Brokers...am I right??????

Hey friends,

I am wondering if any of you amazing people have built a dashboard (or custom report) that can find accounts that a total ticket count for a show that is higher (or equal to) your published ticket limits. We are trying to find an easy way to find accounts who have either: A) purchased to the ticket limit (or over somehow) on web orders and/or B) accounts that have placed multiple orders that bring them to a total ticket amount that is equal to or more than your ticket limit.

We have been getting slammed by chargebacks and we need to find every way possible to find these accounts as soon as possible to return those tickets before a chargeback would happen.

Any and all advice is appreciated.

Chris

Parents
  • Hi Chris - I haven't fully cracked this myself, but here are some musings in case anything here is worth acting upon. I've approached this problem by trying to create a custom SQL query within List Manager, just to keep it agile and easy to edit over time. Ideally this list query is finely targeted to pull in suspect accounts whenever it's refreshed (with a minimum of false positives), so you could run it against something like Single Sale Order Listing to flag the specific bad orders that need to be addressed.

    If you can get a solid list built to reliably flag a likely reseller, you could make it dynamic and combine it with a report schedule to deliver on a regular basis to try to catch these with a shorter turnaround time. That could be a ton of report server email traffic, though - one idea we've had is to try to set up an Analytics pulse where notifications are sent whenever this reseller list has more than 0 constituents in it, but skip any notifications if it's empty. The downside there is that it would only ping on a 24 hour cycle based on the Analytics load.

    Right now I'm not fully satisfied with my 'suspected reseller' list, but here are the segments it's looking for. Rather than look for accounts that are passing a ticket threshold by performance, it just looks at all orders from the past 24 hours - that may be less helpful, but a bit easier to code for. These are the three queries joined together in our list right now, let me know if getting the actual SQL would be helpful for you:

    1) someone booked 7+ tickets and resides outside of our main geographic area in the PNW, or

    2) has 3 or more orders created all coming from the same IP address (right now this pulls in some false positives from our employees reserving their staff comps on our office network, so I need to figure out how to exclude our onsite IP address), or,

    3) has booked 11+ tickets across any number of orders.

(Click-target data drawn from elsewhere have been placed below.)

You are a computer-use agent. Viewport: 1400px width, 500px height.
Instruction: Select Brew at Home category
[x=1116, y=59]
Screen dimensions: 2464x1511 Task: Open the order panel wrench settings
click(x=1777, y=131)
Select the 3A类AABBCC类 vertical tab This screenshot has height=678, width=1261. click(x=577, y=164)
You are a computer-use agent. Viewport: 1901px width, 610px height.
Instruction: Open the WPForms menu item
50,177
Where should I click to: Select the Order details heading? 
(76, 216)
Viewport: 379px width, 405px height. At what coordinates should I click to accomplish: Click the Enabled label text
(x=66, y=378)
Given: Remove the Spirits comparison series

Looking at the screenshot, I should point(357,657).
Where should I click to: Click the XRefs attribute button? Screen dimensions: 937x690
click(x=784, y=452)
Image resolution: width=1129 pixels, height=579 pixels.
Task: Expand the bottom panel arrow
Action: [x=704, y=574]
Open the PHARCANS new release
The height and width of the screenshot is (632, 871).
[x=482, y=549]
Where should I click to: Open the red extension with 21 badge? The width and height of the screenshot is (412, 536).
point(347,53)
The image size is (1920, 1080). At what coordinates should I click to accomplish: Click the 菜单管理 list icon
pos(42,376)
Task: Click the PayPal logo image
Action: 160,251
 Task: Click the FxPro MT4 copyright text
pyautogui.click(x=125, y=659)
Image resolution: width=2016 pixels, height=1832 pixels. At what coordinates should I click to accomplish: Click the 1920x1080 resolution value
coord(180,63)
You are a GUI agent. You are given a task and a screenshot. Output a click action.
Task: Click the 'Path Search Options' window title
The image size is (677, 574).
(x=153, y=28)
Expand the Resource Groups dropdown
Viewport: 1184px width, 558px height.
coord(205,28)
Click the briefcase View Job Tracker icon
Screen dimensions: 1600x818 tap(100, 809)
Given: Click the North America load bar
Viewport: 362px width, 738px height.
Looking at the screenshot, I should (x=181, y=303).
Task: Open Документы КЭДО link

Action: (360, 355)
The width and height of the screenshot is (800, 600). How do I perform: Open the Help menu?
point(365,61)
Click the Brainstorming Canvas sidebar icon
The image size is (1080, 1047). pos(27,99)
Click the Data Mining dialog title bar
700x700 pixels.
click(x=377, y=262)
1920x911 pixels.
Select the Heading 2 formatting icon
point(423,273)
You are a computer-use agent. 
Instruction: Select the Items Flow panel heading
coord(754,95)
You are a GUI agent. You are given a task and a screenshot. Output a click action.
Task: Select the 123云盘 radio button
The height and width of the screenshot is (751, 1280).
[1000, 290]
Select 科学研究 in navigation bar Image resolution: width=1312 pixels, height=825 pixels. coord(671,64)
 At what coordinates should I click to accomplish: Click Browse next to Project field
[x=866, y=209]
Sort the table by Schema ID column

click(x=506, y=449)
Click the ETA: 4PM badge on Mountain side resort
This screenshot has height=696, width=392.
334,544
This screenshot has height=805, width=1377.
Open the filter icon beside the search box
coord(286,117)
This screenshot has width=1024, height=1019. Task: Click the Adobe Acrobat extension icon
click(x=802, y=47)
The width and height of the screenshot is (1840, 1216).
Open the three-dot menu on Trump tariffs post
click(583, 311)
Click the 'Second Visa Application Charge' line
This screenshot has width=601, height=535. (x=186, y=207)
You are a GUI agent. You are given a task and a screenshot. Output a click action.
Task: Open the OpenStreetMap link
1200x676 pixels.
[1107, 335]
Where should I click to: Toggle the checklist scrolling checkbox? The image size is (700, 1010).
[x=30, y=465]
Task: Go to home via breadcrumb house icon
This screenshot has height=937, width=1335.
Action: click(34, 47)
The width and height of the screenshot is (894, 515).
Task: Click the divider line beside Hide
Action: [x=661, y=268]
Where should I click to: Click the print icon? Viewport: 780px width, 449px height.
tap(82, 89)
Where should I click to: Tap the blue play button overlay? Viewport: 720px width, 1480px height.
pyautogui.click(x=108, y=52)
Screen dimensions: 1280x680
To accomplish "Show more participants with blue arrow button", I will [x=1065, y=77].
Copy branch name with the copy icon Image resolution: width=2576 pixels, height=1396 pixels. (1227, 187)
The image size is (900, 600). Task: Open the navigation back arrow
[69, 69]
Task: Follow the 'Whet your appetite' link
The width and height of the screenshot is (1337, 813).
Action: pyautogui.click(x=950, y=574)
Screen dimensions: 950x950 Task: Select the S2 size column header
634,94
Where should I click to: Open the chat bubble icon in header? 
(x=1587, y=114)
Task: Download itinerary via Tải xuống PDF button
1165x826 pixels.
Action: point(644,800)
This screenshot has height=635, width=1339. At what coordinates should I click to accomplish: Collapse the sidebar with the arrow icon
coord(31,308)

    There are probably other segments still to be brainstormed, and these could still use some more work - but hope this might help toward finding a good solution!

Reply
  • Hi Chris - I haven't fully cracked this myself, but here are some musings in case anything here is worth acting upon. I've approached this problem by trying to create a custom SQL query within List Manager, just to keep it agile and easy to edit over time. Ideally this list query is finely targeted to pull in suspect accounts whenever it's refreshed (with a minimum of false positives), so you could run it against something like Single Sale Order Listing to flag the specific bad orders that need to be addressed.

    If you can get a solid list built to reliably flag a likely reseller, you could make it dynamic and combine it with a report schedule to deliver on a regular basis to try to catch these with a shorter turnaround time. That could be a ton of report server email traffic, though - one idea we've had is to try to set up an Analytics pulse where notifications are sent whenever this reseller list has more than 0 constituents in it, but skip any notifications if it's empty. The downside there is that it would only ping on a 24 hour cycle based on the Analytics load.

    Right now I'm not fully satisfied with my 'suspected reseller' list, but here are the segments it's looking for. Rather than look for accounts that are passing a ticket threshold by performance, it just looks at all orders from the past 24 hours - that may be less helpful, but a bit easier to code for. These are the three queries joined together in our list right now, let me know if getting the actual SQL would be helpful for you:

    1) someone booked 7+ tickets and resides outside of our main geographic area in the PNW, or

    2) has 3 or more orders created all coming from the same IP address (right now this pulls in some false positives from our employees reserving their staff comps on our office network, so I need to figure out how to exclude our onsite IP address), or,

    3) has booked 11+ tickets across any number of orders.

    There are probably other segments still to be brainstormed, and these could still use some more work - but hope this might help toward finding a good solution!

Children
  • I have noticed a lot of the same indicators with broker accounts. in addition to all that you wrote, I've noticed a lot of broker emails end in "@manboto.com", so orders with that email are always red flags. 

    May I offer a suggestion for your #2...Place all of your staff into a "Staff" constituency, and then just exclude the constituency from your report.